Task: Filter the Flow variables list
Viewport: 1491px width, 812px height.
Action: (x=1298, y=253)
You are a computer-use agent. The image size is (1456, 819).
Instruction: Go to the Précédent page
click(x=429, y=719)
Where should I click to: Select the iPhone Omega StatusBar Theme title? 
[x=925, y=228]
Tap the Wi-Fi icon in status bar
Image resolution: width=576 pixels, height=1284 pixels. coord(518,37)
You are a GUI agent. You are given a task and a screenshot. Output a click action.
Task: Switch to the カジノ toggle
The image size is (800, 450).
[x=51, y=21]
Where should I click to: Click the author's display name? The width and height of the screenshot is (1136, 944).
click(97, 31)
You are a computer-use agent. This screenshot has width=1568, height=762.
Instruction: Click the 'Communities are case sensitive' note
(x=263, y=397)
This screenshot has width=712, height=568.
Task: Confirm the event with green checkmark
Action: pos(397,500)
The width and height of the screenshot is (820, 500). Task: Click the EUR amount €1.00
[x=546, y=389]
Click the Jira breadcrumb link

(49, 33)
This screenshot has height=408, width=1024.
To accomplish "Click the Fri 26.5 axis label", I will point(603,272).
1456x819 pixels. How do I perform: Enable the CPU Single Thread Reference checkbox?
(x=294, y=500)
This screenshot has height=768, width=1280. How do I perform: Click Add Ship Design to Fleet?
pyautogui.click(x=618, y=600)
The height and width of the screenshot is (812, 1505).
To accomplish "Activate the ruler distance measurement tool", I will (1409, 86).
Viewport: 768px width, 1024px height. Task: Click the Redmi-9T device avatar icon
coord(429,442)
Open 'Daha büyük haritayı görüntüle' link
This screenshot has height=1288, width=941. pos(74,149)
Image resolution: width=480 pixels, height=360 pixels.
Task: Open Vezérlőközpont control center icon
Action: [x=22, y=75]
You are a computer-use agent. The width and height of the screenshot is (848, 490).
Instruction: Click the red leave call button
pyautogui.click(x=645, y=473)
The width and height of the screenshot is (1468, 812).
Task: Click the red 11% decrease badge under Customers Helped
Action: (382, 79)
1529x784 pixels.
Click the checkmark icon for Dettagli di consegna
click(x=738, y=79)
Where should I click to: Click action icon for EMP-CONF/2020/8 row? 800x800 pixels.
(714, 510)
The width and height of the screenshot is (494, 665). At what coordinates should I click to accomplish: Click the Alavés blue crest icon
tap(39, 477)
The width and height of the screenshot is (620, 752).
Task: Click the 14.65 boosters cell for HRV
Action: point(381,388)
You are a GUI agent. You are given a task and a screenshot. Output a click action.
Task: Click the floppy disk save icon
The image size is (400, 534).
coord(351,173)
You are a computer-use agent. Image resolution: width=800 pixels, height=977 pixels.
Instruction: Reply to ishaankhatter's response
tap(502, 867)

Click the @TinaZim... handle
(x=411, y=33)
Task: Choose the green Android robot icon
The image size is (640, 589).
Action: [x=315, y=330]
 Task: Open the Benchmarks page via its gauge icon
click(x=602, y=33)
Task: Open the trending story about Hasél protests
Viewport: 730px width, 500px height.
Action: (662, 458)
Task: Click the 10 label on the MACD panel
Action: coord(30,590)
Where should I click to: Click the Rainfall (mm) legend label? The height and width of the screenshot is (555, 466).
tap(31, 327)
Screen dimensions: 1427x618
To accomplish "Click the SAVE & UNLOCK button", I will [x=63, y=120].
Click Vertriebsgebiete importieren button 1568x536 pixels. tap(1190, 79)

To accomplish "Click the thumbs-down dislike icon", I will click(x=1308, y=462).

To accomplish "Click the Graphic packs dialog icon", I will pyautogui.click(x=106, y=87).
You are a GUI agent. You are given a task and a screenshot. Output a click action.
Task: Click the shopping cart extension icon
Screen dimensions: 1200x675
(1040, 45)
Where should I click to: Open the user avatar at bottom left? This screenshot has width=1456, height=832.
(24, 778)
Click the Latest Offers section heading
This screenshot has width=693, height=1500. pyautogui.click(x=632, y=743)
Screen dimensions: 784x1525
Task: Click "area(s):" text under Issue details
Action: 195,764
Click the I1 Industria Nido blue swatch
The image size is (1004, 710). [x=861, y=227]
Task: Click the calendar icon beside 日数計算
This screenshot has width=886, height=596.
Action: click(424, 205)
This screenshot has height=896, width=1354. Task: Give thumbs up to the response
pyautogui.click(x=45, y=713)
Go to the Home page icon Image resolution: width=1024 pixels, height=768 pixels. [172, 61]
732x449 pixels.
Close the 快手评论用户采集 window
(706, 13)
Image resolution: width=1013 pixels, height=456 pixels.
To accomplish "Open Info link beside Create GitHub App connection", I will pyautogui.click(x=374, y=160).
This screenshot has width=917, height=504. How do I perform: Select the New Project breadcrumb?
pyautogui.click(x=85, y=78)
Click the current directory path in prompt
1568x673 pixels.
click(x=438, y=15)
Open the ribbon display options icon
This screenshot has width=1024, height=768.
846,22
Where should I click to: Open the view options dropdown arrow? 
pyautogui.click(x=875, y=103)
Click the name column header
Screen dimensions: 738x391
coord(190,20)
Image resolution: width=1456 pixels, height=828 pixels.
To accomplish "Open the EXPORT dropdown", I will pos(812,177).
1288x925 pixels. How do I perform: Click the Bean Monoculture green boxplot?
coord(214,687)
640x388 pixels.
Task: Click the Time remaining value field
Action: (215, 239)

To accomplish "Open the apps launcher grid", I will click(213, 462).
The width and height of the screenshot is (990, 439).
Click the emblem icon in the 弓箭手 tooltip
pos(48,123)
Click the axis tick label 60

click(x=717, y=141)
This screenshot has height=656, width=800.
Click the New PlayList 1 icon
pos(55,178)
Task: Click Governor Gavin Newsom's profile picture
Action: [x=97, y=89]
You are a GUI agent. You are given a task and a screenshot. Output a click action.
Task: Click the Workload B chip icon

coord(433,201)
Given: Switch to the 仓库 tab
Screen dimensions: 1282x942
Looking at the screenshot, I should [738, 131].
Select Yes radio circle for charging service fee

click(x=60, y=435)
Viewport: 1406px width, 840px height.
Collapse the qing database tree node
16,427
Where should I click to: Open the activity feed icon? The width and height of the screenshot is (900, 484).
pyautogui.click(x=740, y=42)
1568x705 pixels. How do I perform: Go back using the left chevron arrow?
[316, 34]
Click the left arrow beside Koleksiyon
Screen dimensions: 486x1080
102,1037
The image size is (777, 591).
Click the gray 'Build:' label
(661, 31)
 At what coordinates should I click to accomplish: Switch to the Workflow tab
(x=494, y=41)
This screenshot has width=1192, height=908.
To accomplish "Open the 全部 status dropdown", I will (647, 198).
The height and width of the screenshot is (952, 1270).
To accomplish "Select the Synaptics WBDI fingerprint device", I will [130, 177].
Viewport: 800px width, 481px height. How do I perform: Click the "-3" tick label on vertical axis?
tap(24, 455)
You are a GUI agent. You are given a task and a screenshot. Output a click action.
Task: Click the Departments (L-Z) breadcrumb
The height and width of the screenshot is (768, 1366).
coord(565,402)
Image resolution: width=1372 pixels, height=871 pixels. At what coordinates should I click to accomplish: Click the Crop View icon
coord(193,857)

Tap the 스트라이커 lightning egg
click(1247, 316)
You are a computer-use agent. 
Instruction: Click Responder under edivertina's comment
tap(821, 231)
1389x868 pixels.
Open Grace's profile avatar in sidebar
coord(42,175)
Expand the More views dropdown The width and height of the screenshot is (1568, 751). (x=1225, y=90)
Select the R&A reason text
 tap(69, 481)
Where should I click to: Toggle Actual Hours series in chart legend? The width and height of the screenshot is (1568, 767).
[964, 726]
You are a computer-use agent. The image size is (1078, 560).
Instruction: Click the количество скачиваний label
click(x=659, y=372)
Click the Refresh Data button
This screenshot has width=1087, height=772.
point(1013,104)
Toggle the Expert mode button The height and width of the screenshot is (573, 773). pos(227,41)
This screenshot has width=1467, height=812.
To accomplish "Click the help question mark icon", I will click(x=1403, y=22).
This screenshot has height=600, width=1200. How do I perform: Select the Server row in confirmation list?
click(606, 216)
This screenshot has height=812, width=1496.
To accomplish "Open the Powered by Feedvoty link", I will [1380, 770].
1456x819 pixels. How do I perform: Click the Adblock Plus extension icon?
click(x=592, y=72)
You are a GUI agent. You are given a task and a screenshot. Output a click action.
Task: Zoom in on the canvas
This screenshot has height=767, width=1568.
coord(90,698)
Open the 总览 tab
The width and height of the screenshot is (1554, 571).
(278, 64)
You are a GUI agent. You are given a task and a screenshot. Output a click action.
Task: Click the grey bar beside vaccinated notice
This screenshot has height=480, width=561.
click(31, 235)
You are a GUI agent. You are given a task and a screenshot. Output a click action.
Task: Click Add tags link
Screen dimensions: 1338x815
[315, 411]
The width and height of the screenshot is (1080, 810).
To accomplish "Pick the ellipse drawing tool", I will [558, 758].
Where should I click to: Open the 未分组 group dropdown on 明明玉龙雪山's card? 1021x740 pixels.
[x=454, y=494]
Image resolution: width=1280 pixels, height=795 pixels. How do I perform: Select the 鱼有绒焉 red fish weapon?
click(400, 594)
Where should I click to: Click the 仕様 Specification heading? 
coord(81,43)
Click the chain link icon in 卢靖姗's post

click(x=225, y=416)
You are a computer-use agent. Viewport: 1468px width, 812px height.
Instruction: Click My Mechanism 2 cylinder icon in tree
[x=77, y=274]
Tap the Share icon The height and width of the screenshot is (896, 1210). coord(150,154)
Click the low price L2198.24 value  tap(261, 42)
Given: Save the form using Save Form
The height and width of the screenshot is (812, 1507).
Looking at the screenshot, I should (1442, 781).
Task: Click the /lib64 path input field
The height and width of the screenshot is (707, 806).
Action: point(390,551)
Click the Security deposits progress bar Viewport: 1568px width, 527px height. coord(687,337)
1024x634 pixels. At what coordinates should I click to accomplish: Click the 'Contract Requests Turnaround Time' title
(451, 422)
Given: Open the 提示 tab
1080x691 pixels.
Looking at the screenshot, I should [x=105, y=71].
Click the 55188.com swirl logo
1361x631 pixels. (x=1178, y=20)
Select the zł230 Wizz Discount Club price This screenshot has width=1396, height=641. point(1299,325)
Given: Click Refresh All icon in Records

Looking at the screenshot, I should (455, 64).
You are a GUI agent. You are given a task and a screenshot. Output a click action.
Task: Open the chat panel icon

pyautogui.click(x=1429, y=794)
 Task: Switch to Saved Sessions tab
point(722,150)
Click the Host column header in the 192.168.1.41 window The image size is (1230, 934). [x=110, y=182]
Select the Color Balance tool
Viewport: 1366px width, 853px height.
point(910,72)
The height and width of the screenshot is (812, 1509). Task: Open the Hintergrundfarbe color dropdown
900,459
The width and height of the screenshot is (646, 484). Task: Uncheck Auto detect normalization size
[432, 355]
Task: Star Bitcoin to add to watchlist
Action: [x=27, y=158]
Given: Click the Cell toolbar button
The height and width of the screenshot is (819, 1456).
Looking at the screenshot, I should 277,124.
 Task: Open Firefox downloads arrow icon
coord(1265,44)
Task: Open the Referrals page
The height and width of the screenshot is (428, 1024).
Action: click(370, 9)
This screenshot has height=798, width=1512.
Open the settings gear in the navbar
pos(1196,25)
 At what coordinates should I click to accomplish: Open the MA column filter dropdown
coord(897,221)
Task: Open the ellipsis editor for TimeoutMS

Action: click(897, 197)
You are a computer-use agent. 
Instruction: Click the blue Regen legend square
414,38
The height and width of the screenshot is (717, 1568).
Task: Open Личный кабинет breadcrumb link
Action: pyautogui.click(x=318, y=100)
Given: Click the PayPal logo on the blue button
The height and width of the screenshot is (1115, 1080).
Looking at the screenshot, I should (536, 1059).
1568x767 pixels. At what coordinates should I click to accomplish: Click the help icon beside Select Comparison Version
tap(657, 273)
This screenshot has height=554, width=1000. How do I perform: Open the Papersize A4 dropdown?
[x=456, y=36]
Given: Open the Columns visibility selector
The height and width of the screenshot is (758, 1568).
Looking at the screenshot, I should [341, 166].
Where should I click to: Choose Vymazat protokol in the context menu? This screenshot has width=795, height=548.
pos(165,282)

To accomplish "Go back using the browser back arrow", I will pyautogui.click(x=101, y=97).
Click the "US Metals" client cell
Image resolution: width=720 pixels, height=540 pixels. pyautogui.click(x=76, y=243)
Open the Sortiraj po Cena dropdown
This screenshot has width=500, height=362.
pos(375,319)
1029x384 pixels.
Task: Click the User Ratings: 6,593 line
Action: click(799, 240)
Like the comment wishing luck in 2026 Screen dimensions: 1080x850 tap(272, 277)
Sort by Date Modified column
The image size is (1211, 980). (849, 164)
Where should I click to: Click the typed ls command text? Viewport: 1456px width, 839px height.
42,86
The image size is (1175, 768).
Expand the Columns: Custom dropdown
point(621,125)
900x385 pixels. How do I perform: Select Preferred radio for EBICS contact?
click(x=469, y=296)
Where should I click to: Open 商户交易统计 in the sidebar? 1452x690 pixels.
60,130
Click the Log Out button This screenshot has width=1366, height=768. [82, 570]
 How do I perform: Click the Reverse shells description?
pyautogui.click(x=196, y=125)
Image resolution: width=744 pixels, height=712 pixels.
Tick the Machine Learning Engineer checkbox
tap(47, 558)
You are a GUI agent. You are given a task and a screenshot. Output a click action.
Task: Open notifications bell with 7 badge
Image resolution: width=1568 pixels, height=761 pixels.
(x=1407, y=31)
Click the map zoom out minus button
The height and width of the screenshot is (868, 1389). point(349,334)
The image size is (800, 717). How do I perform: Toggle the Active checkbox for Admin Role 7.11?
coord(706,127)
● ● ● ●
• **EXERCISE**:
Rewrite the rows from the line with "Task: Open the Benchmarks" up to and including the line with "will [x=63, y=120].", swapping "gauge" for "dial" and keeping everything else unchanged.

• **SOLVED EXERCISE**:
 Task: Open the Benchmarks page via its dial icon
click(x=602, y=33)
Task: Open the trending story about Hasél protests
Viewport: 730px width, 500px height.
Action: (662, 458)
Task: Click the 10 label on the MACD panel
Action: coord(30,590)
Where should I click to: Click the Rainfall (mm) legend label? The height and width of the screenshot is (555, 466).
tap(31, 327)
Screen dimensions: 1427x618
To accomplish "Click the SAVE & UNLOCK button", I will [x=63, y=120].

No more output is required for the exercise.